COVID-19 dampens China’s growth outlook

COVID-19 dampens China’s growth outlook

April 19th 2022.

CHINA. Strong activity in the first two months of 2022 offset the slowdown in March allowing sequential growth to pick up to 1.3% (quarter over quarter seasonally adjusted) from 0.7% in Q4. Even so, the spread of Omicron in Jilin province dented consumer sentiment leading to a 3.5% y/y contraction in retail sales in March.

Although the adoption of the “closed loop” operations, in which workers sleep, live and work in isolation, in cities like Shenzhen limited the impact on manufacturing activity. Industrial production showed a pullback in growth by the end of the quarter.

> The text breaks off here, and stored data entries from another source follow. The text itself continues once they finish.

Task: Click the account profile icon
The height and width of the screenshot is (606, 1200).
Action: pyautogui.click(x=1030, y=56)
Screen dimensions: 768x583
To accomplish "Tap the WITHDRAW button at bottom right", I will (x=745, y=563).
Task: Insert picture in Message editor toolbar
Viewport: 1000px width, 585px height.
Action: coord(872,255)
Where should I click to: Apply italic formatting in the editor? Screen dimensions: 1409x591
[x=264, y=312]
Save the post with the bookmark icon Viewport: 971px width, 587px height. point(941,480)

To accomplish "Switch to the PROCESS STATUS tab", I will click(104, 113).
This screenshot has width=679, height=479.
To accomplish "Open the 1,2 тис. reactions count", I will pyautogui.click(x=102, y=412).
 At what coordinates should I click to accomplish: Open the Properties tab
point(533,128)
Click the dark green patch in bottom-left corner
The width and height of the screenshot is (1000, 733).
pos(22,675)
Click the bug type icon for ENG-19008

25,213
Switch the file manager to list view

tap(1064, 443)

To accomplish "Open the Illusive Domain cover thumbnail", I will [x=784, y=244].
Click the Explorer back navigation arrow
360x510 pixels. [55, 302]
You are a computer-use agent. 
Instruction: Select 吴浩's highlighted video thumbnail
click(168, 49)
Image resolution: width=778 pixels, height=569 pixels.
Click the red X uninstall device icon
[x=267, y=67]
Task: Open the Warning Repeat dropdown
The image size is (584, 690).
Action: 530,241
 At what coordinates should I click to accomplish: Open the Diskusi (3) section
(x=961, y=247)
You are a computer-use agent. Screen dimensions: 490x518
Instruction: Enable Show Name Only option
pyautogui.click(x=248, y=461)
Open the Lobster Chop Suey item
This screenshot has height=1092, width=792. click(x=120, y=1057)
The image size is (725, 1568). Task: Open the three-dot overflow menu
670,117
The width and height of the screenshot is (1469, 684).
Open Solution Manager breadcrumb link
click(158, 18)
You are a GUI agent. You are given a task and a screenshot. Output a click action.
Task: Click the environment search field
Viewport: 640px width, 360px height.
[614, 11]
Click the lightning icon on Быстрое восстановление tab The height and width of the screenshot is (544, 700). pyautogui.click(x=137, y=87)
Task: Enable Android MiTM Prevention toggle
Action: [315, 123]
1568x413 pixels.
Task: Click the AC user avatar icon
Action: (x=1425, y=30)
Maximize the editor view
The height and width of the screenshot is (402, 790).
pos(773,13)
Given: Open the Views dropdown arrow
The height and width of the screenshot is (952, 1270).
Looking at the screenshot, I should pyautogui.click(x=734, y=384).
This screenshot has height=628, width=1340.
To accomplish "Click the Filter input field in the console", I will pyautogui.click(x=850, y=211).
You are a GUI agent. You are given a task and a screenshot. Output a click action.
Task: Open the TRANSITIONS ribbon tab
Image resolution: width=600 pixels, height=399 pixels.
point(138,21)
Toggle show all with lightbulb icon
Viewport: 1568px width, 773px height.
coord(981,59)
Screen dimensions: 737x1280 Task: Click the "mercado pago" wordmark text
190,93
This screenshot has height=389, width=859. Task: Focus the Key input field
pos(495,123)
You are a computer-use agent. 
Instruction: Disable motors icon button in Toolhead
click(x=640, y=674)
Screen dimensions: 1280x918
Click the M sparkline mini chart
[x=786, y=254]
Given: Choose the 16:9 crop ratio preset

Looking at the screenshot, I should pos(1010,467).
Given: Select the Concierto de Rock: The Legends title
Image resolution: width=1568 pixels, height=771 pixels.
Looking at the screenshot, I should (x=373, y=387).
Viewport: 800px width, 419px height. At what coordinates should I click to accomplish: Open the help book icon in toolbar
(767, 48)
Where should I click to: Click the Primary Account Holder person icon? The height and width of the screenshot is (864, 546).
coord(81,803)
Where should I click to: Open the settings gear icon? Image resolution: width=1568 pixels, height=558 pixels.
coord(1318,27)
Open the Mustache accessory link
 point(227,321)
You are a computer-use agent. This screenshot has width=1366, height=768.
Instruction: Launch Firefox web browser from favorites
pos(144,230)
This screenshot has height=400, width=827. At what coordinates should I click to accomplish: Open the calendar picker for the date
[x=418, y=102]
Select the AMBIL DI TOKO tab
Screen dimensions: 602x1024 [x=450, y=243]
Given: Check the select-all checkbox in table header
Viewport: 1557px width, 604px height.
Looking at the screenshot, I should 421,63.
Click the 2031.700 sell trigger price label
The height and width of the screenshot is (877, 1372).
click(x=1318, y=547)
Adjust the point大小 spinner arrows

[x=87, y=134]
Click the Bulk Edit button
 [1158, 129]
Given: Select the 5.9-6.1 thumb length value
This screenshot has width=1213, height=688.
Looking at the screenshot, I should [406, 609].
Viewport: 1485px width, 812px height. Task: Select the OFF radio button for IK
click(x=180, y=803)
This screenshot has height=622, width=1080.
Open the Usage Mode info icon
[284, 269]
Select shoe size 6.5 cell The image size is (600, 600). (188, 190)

Even fixed asset investment decelerated, indicating that fiscal spending could not be ramped up in the face of widening restrictions. As a result, the labour market deteriorated with the surveyed unemployment rate rising to 5.8% in March, the highest since May 2020.

Further slowdown likely

The monthly data in March will likely be followed by further deterioration in April. The latest PMI numbers have already given an early indication of the impact of the latest COVID containment measures.

Yet, the deterioration in production and consumption in March mostly reflects the Omicron outbreak in Jilin and Shenzhen. Since the end of March, Shanghai has been placed in an extended lockdown, which has been followed by restrictions in other localities to varying degrees.

Even before local transmission of COVID surged in mid-March, SEB had already viewed the growth target of “about 5.5%” as too ambitious. The incoming data in April will likely show an even deeper slowdown. If current restrictions persist, there is a risk that Q2 GDP could sequentially contract.